• [TAREFA]: Transcreva na íntegra o texto citado sobre a condição de residência dos dirigentes de empresas de segurança, sem alterar uma única palavra ou sinal.
++++ TEXTO CITADO ++++
3 Constitui um obstáculo à liberdade de estabelecimento e à livre prestação de serviços uma regra nacional segundo a qual os administradores e os directores de todas as empresas de segurança devem residir no território do Estado-Membro em que estas estão estabelecidas. Esta condição de residência não é necessária para garantir a segurança pública no Estado-Membro em causa e não é, por conseguinte, abrangida pela derrogação prevista no artigo 56._, n._ 1, conjugado, eventualmente, com o artigo 66._ do Tratado. Com efeito, o recurso a esta justificação pressupõe a existência de uma ameaça real e suficientemente grave que afecte um interesse fundamental da sociedade. Ora, podem ser feitos controlos eficazes das actividades desenvolvidas pelas empresas de segurança privada e podem ser aplicadas sanções a toda e qualquer empresa estabelecida num Estado-Membro, qualquer que seja o lugar de residência dos seus dirigentes. Além disso, o pagamento de uma eventual sanção pode ser garantido através da constituição de uma caução prévia.
++++ DADOS FORNECIDOS ++++
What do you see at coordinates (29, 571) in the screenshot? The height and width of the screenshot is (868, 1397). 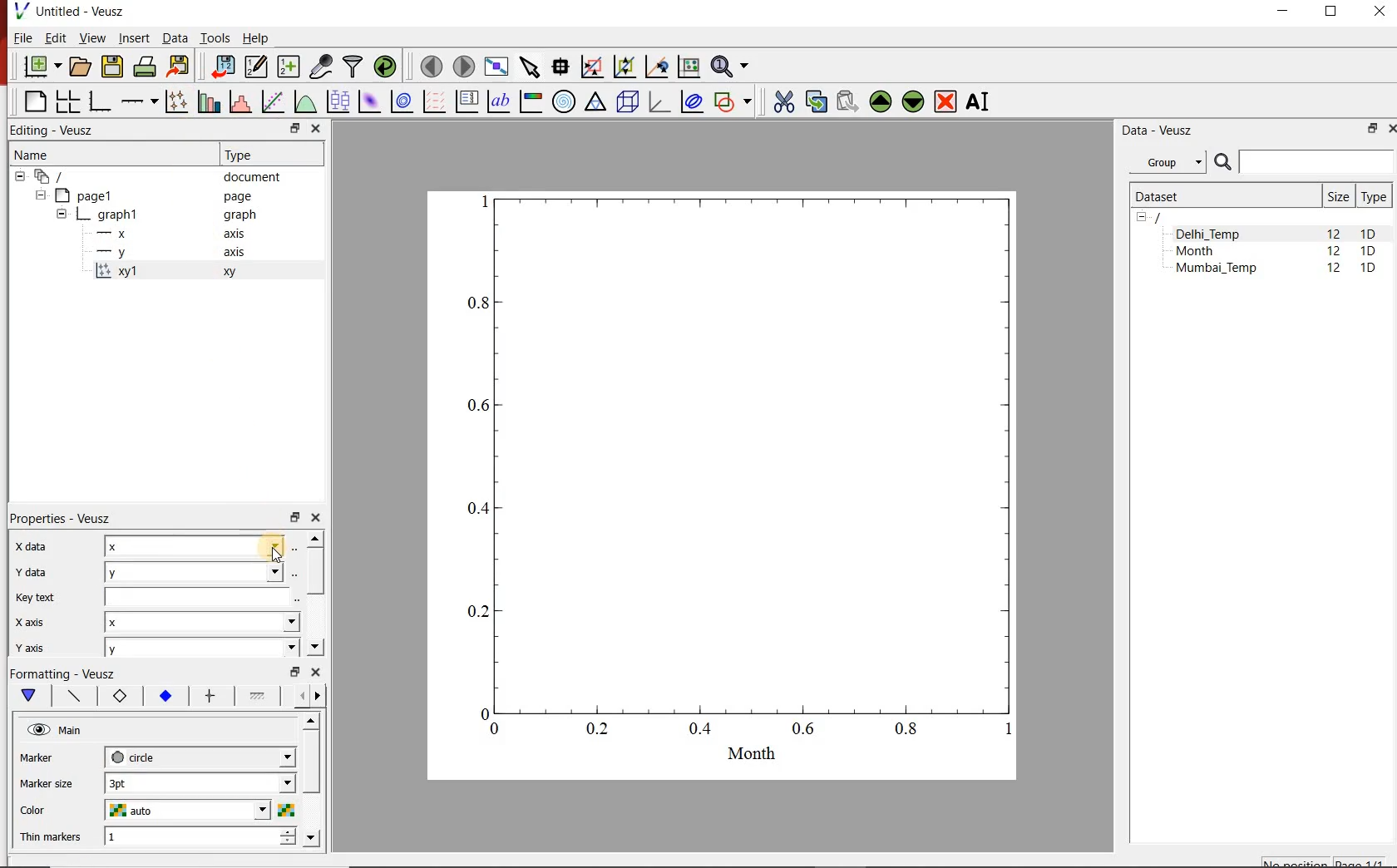 I see `Y data` at bounding box center [29, 571]. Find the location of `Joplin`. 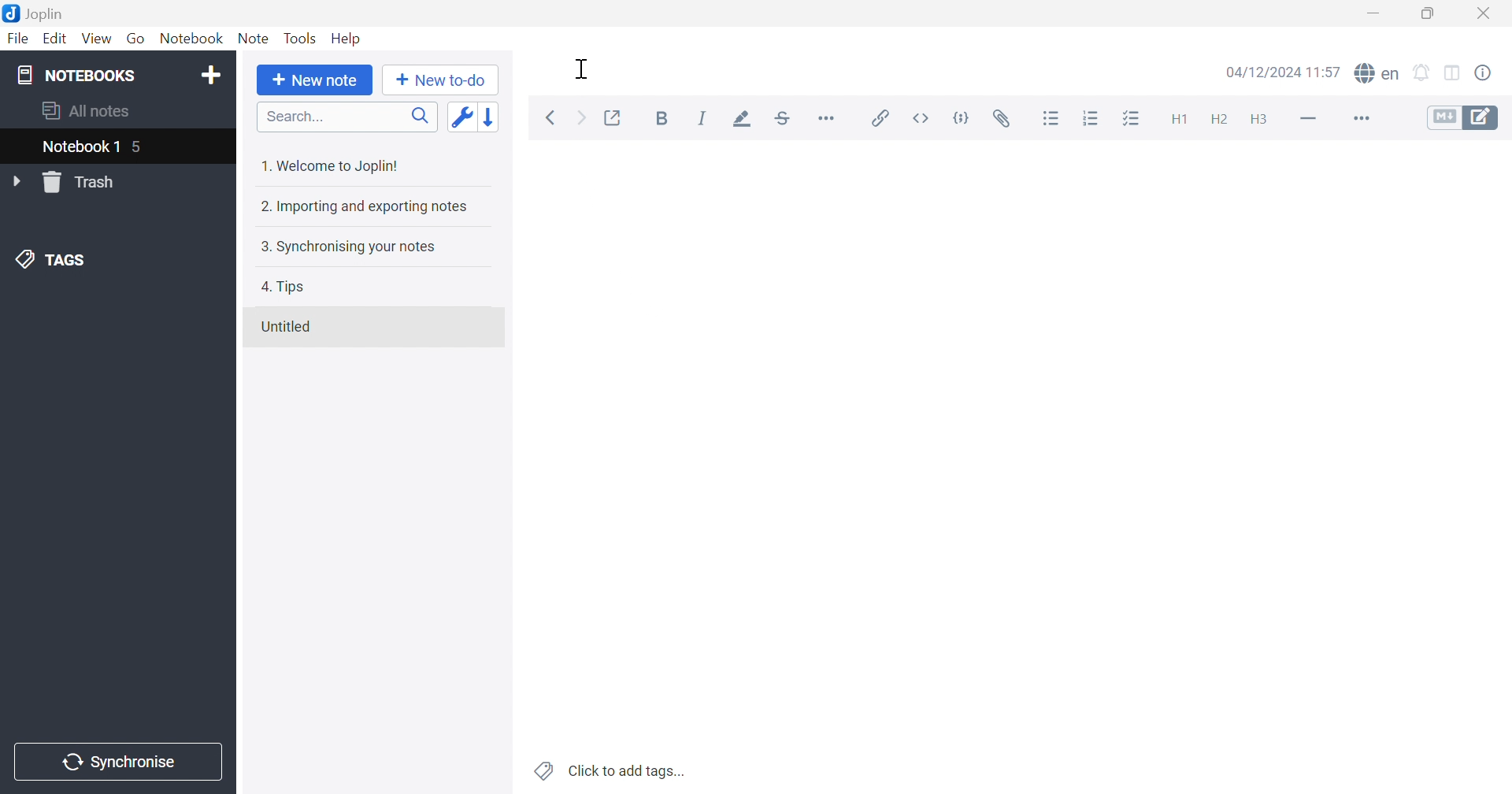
++++
• [RESPOSTA FINAL]:
3 Constitui um obstáculo à liberdade de estabelecimento e à livre prestação de serviços uma regra nacional segundo a qual os administradores e os directores de todas as empresas de segurança devem residir no território do Estado-Membro em que estas estão estabelecidas. Esta condição de residência não é necessária para garantir a segurança pública no Estado-Membro em causa e não é, por conseguinte, abrangida pela derrogação prevista no artigo 56._, n._ 1, conjugado, eventualmente, com o artigo 66._ do Tratado. Com efeito, o recurso a esta justificação pressupõe a existência de uma ameaça real e suficientemente grave que afecte um interesse fundamental da sociedade. Ora, podem ser feitos controlos eficazes das actividades desenvolvidas pelas empresas de segurança privada e podem ser aplicadas sanções a toda e qualquer empresa estabelecida num Estado-Membro, qualquer que seja o lugar de residência dos seus dirigentes. Além disso, o pagamento de uma eventual sanção pode ser garantido através da constituição de uma caução prévia.